DC-DC Converter Basics
A DC-to-DC converter is a gadget that acknowledges a DC info voltage and produces a DC
yield voltage. Normally the yield delivered is at an alternate voltage level than the info. Also,
DC-to-DC converters are utilized to give clamor confinement, force transport regulation, and
so on. This is a synopsis of a portion of the prevalent DC-to-DC converter topologies.
3.1 BUCK CONVERTER
In this circuit the transistor turning ON will put voltage Vin toward one side of the
inductor. This voltage will tend to bring about the inductor current to rise.
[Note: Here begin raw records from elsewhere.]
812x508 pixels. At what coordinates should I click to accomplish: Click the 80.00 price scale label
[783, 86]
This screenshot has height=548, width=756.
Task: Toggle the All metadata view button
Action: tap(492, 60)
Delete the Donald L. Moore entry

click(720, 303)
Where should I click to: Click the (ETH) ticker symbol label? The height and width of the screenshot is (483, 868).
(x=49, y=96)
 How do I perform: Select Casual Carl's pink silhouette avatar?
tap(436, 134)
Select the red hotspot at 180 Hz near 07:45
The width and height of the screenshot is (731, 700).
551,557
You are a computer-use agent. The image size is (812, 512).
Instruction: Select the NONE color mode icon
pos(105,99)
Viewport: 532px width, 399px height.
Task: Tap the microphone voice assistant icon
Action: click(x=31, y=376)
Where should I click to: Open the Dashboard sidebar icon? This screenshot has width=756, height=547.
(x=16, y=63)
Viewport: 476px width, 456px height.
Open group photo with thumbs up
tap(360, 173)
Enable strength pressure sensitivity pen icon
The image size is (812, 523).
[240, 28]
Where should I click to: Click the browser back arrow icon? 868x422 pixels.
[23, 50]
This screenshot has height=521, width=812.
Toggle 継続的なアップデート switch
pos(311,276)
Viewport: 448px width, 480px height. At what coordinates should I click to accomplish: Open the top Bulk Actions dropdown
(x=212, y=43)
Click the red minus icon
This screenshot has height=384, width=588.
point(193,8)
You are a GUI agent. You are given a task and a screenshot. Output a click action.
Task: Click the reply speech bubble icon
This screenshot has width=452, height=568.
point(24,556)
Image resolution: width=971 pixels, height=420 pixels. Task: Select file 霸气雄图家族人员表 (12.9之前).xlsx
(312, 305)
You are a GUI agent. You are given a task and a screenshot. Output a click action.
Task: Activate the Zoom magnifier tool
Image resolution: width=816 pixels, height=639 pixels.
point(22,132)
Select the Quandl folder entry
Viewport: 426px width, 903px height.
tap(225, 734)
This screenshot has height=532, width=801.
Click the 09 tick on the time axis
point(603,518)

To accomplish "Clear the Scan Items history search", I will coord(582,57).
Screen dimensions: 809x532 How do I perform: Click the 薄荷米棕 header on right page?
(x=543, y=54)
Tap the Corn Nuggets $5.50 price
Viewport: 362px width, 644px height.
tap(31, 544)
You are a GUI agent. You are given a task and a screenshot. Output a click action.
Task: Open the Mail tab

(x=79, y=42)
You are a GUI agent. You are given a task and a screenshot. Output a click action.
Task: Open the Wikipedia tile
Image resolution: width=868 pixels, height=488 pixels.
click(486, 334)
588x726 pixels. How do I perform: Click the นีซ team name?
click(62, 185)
At the point when
the transistor is OFF, the present will keep coursing through the inductor however now
moving through the diode.
We at first accept that the current through the inductor does not achieve zero, in this
way the voltage at Vx will now be just the voltage over the leading diode amid the full OFF
time. The normal voltage at Vx will rely on upon the normal ON time of the transistor gave
the inductor current is persistent.
Fig 3.1 Buck Converter
T
Fig : Basic schematic diagram, dynamic average-value model, and control block diagram of
the employed bidirectional dc/dc converter. (a) Basic schematic diagram. (b) Dynamic
average-value model. (c) Control block diagram.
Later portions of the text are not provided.